Five Places That Fill Bill Weir with Wonder (and Worry)

Photo: Alex Merrell

Photo: Alex Merrell

Television journalist and CNN correspondent Bill Weir has built a career telling the stories of remarkable people, places, cultures and creatures in a state of transition. His documentary series The Wonder List profiled environments where the encroachment of the modern world threatens to permanently disrupt some of the world’s most extraordinary ecology.

Bill shared a few of the regions he’s discovered on his travels that inspire as much concern as they do fascination. While it’s difficult to recommend visiting places where tourism is already a threat to the landscape, we hope that the more adventurous of our readers will tread these lands with the respect they need to survive.


Tanna Island, Vanuatu

About 1,000 miles east of Australia are 82 lush, sugar-sand islands right out of a screen saver, where South Pacific isolation means life hasn't changed much since the first dugout canoes arrived. While the tribes on each island have different attitudes toward the outside world, Tanna features one of the most accessible live volcanos in the world and the Yakel Village, where families live in the trees as they have for a thousand years. Some locals on Moto Lava took me out on a reef-hopping camping trip in a boat alarmingly free of supplies. When I asked, "What are we going to eat?" they laughed and pointed to a net. Twenty minutes later, the boat was full of fish. As we feasted around the fire, they showed me their 4G phones and described the California man who tried to buy their island for $80,000 in cash, build a resort and hire them as waiters and maids. They were all for it but the women of the village voted it down.   

Photos: Bill Weir

Photos: Bill Weir

Kotor, Montenegro

Dubrovnik has survived more than a few sea invasions over the centuries but the latest comes from an armada of cruise ships full of Game of Thrones fans eager to stroll King's Landing. Crowds in the Croatian gem got so bad, UNESCO issued a warning and the mayor capped cruiser visits at 4,000 per day. Across a rival border 90 minutes south you'll find another walled city with similar Heritage Site charm and history but without the throngs... yet. Set on a placid, fjord-like bay that feels more like Lake Como than the Adriatic, the seafood is fresh and villa rentals affordable, but celebrity hideaways like Casa del Mare hint at a tourism industry ready for prime time. 

Photos: Bill Weir

Photos: Bill Weir

Okavango Delta, BotSwana

I've chased wildlife in over 100 countries but this is the one place where I've woken to the sound of monkeys on the tent roof or the crunch of a browsing elephant near the outdoor shower, thrown back the flap and marveled at what looks like a casting call for The Lion King Live. 

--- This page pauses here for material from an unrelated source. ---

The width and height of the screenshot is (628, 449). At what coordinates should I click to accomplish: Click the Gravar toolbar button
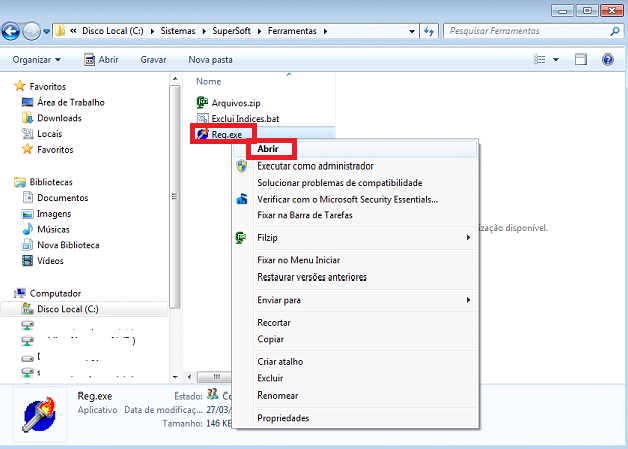tap(153, 60)
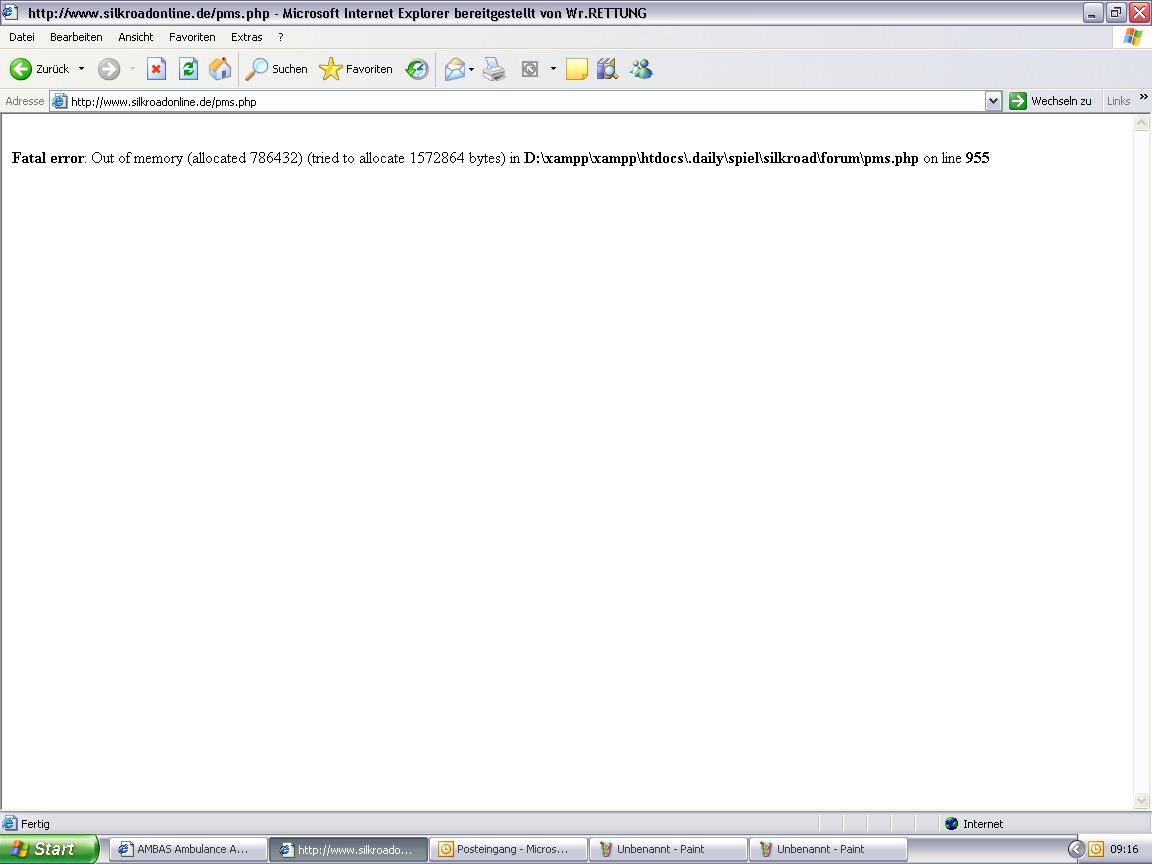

Water equals life, so this swampy oasis in the Kalahari draws the most incredible variety of creatures great and small...and some of the most luxurious safari camps in Africa.

After President Ian Khama banned trophy hunting and ordered his soldiers to shoot poachers on site, Botswana earned an eco-tour reputation as the last Garden of Eden, but citing an increase in human/elephant conflict, the new administration lifted the hunting ban in March. Some conservationists are calling for a boycott while others argue it's more important than ever to prove tourists with cameras are just as vital as those with guns. 

Photos: Bill Weir

Photos: Bill Weir

Thimpu, Bhutan

Led by a benevolent royal family that believes in measuring success in Gross National Happiness, Bhutan is the last independent Buddhist Kingdom left. High in Himalayas between China and India, around 750,000 serene monks, friendly farmers and dancing archers live in gorgeous valleys so rugged, they saw their first outsiders in the 70's and their first television in 1989. American professional wrestling is now the most popular program but they are painstakingly trying to avoid losing their culture and pristine nature to the modern world. Smoking and plastic bags are banned, there is a national dress code and since wild marijuana grows everywhere (they feed it to the pigs), the kind of partying backpackers that trashed neighboring Nepal are not welcome.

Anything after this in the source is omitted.